Until recently Reverend Mother Agnes had thought she had managed obedience and poverty quite well, though she acknowledged that the true fulfillment of celibacy had eluded her. Sophy, whose hand she had never held beyond a momentary greeting, whose cheek she had never pressed except to bid hello or farewell, had often haunted her dreams in intimate, erotic detail. To delay if not to eliminate this nightly occurrence, Reverend Mother Agnes McGann had formed the habit of coming each evening to ask God's protection against her subconscious. The dreams were no doubt a test of her character and spirituality, for though she had lusted for Sophy, she had always been chaste, always loved Sophy celibately despite her passion. Which didn't accrue to Agnes's credit, of course, since that was the only way Sophy allowed herself to be loved.

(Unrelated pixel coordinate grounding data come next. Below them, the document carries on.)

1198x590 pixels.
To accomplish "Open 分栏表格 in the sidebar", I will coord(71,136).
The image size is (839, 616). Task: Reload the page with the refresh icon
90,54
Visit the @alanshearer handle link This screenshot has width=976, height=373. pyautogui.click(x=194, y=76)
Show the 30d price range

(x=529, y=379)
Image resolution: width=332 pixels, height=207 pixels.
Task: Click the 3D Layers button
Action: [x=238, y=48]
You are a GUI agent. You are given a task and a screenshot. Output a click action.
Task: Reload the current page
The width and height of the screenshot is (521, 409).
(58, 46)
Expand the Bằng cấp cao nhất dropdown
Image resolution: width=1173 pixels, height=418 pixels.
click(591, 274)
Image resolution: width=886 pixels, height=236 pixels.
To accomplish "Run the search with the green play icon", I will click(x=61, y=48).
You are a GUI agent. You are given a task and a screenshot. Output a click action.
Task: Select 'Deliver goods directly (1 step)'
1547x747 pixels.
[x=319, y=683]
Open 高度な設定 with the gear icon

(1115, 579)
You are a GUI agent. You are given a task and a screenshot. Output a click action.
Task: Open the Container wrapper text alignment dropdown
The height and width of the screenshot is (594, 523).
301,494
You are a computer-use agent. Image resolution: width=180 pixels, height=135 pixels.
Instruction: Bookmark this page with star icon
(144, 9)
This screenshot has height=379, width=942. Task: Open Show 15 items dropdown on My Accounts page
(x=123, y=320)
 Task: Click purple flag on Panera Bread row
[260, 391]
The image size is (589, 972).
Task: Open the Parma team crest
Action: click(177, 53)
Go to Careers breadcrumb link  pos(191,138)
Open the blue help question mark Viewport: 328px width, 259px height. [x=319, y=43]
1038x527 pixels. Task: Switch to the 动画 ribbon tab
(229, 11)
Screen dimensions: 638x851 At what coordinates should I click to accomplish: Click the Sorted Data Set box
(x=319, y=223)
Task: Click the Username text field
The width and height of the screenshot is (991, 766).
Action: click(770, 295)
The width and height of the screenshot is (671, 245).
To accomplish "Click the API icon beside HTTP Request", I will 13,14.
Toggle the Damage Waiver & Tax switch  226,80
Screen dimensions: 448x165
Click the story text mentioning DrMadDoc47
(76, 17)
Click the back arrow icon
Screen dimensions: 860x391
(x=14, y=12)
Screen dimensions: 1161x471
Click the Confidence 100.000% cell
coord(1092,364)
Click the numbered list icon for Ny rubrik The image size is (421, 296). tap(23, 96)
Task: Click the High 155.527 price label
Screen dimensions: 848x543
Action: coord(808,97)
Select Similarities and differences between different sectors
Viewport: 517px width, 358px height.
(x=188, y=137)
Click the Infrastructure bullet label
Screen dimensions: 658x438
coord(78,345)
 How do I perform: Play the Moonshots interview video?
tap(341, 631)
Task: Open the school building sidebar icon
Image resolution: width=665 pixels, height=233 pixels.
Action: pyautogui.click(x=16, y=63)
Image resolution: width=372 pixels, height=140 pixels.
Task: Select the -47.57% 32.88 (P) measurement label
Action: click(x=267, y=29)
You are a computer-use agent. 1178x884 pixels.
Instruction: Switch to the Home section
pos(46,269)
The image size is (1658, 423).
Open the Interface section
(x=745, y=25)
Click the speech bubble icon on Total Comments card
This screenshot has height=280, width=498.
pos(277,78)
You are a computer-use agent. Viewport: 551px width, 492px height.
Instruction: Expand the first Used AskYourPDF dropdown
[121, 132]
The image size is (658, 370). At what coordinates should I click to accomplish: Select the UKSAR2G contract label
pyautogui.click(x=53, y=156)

Faye loved Sophy, too, of course. Faye always had. There was no point in Agnes's being jealous over that. Faye had been just as frustrated in that love as Agnes had been. As Aggie was! Her feelings should have changed after what she had seen in San Francisco, but they hadn't. No matter her mental confusion, her love for Sophy remained intransigent.

“If one witnesses an act that might be sinful, Father Girard?” She knew the answer, but she needed it confirmed.

“Might be sinful?”

Was it a sin? Had it been frightening, as Agnes had thought at the time? Frightening and weird and perhaps diabolical? Or had Agnes herself been hallucinating and the act harmless? “Maybe meant as a joke, but perhaps with serious implications, Father.” Anguished attempts at explanation would only confuse the issue. She knew what Father would say.

He said it, throwing in a kindly chuckle as lagniappe. “Aren't you being overscrupulous? All these
maybes
and
perhapses?
God can decide what a sin is, Reverend Mother. Leave it to Him. Meantime, why don't you pray for the soul of the person involved and any who may have been sinned against? That way you'll cover all the bases.”

She had already prayed for Sophy, assuming Sophy needed praying for, though she'd felt guilty doing even that. Who was she to say Sophy needed her prayers? Perhaps Sophy had done what she had to prevent a greater sin. But, then, there'd been all the rest of it, the part she'd never told anyone
because she didn't know whether to believe it herself. If she told Father Girard, he would think she was a few crayfish short of a gumbo, he really would. There was probably a simple explanation, if Sophy were still here to make an explanation.